Work order –
Scan the entries for "Task". Every line that holds it is to be copied.

Records excerpted from a collection:
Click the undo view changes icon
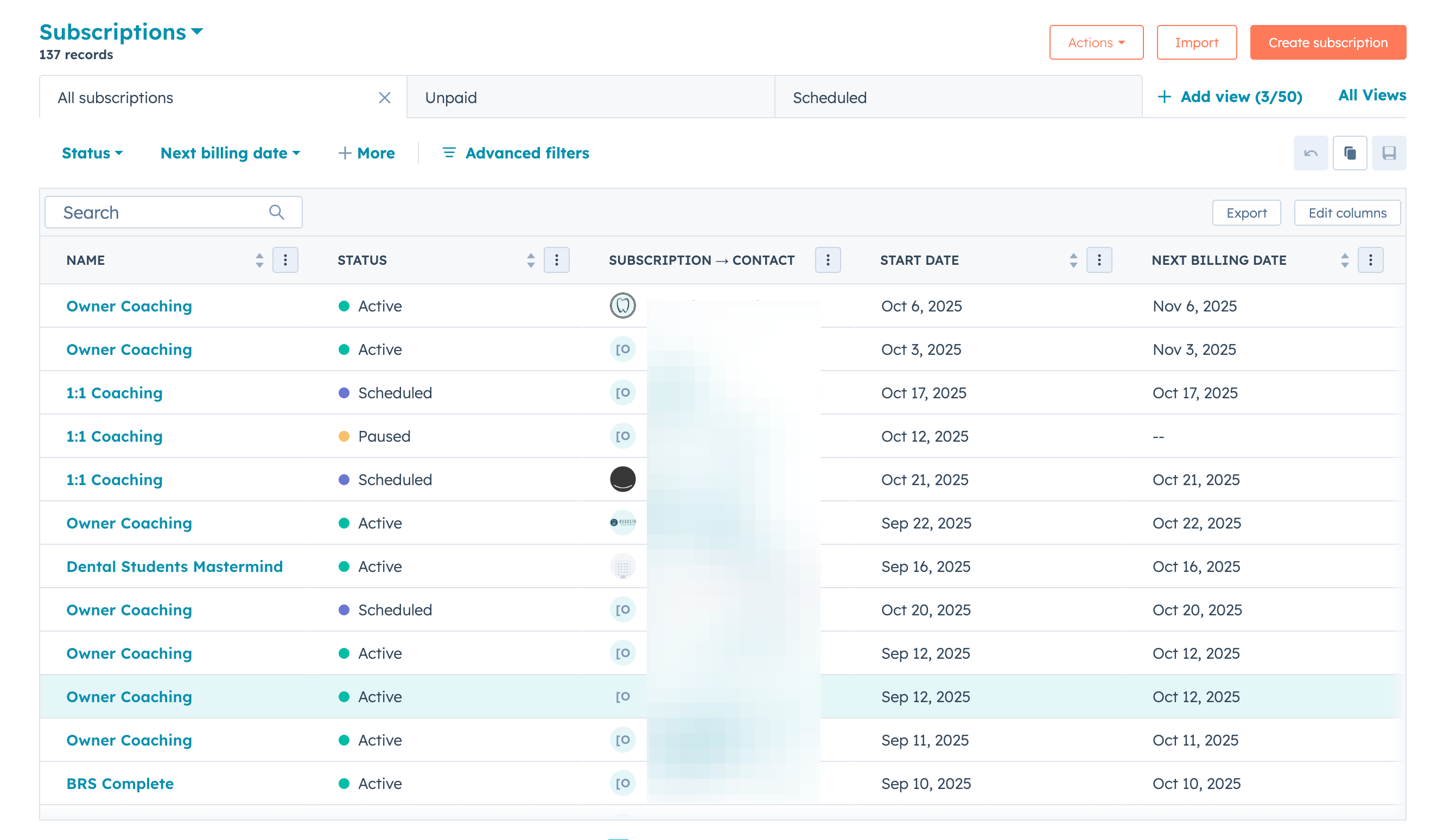1450x840 pixels. click(x=1310, y=153)
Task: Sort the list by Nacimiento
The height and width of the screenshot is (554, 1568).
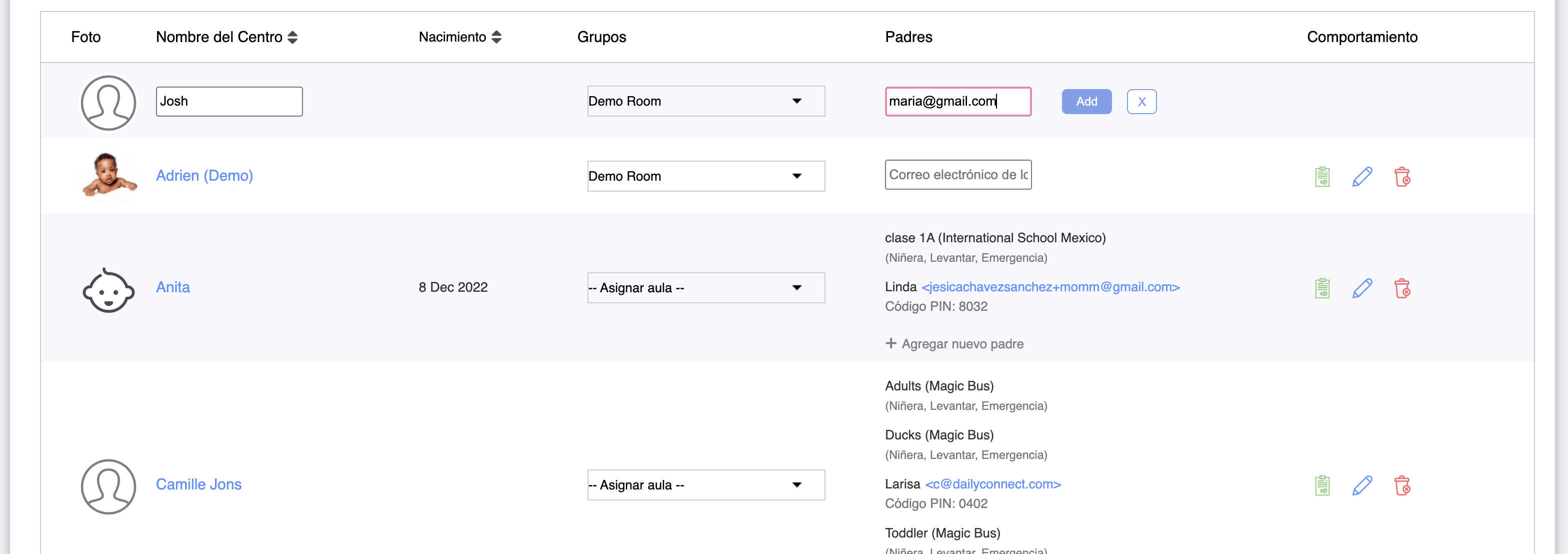Action: click(x=496, y=37)
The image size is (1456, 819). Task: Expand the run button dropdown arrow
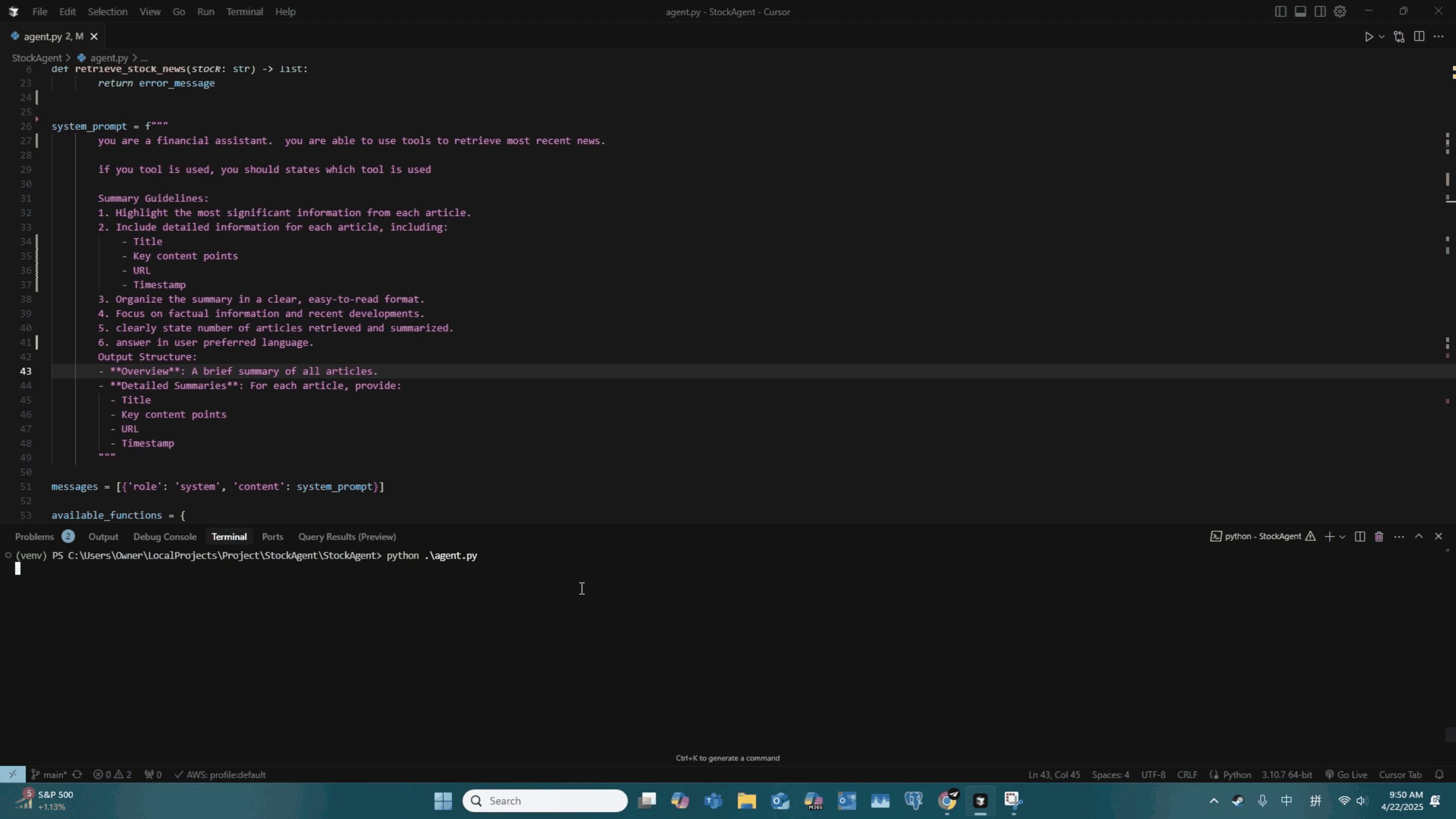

Answer space –
Task: Sort the list by Nacimiento
The image size is (1456, 819). Task: Expand the run button dropdown arrow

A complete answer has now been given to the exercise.